Monte Carlo simulations.
Engineers love these. A Monte Carlo simulation is simply a simulation run multiple times. If sufficient runs are made, the average result is likely to reflect the result in real life. They are highly useful since, using a simulation, it is possible to get an estimate on something without having to do complex probabilistic calculations.
The worst way of calculating Pi
There are numerous ways of calculating Pi. Doing it by Monte Carlo simulation is one of the slowest. But, it’s a dead-simple program to write, and it’s a great intro to Monte Carlo simulations. Here’s how to do it:
- Draw a circle of radius R.
- Draw a square that just encloses it (the side will be 2R in length).
- Draw a dot at a random point on the square.
- Repeat step 3 multiple times.
- Count the number of dots inside and outside the circle.
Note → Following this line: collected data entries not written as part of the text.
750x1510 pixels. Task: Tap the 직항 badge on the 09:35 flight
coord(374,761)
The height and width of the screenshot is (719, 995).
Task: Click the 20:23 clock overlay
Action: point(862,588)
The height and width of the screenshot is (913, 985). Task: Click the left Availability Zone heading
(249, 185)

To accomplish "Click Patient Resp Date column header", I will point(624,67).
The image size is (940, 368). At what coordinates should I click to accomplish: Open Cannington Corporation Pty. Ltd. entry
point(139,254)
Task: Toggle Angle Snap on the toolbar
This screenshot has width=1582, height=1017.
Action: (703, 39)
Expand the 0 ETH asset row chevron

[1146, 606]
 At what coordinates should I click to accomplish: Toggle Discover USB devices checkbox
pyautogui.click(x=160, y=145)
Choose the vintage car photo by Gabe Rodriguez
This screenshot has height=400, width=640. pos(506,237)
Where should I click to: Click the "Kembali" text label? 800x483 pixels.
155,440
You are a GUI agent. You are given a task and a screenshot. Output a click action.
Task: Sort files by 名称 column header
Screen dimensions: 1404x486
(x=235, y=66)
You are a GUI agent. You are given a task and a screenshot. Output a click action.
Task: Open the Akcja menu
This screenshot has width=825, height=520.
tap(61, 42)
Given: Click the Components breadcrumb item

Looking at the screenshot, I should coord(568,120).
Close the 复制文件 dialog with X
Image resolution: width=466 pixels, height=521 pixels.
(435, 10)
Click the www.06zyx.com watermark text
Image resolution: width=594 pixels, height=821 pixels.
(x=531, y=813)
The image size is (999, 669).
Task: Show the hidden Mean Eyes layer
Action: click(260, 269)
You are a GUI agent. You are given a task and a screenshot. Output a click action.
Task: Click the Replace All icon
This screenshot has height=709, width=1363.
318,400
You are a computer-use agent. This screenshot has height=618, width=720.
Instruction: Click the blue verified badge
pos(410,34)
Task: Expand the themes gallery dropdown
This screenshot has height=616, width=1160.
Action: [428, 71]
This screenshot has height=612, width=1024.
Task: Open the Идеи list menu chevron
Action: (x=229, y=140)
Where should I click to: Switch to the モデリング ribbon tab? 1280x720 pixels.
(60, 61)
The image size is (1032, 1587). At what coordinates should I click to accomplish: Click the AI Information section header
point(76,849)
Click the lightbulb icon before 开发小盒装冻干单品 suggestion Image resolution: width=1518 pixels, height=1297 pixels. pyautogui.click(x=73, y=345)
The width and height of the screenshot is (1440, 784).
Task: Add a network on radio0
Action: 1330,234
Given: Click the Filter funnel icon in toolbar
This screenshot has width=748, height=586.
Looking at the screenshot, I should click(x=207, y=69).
- Refer to the diagram below to calculate Pi:
The Monte Carlo aspect here is drawing the random dots. We can get a computer to do that millions of times. If we wanted to draw 10 million dots, it would be computationally simple to tell multiple processors to draw a fraction of this 10 million, and then count how many dots were in the circle for each processor. So, this is a really simple problem that can be done in parallel.
It is easy to see why this is a terrible way to calculate Pi. It takes 10 times more dots to get another decimal point of accuracy. In other words, if we use the simulation to calculate Pi to 3 decimal places, we’d have to run it for ten times longer to get 4 decimal places!
Although this isn’t great to calculate Pi, it is a fantastically useful method to calculate the area under the curve if you can’t work out how to integrate the curve’s function. Since I learned to program, I don’t really integrate anymore (there is a joke in there).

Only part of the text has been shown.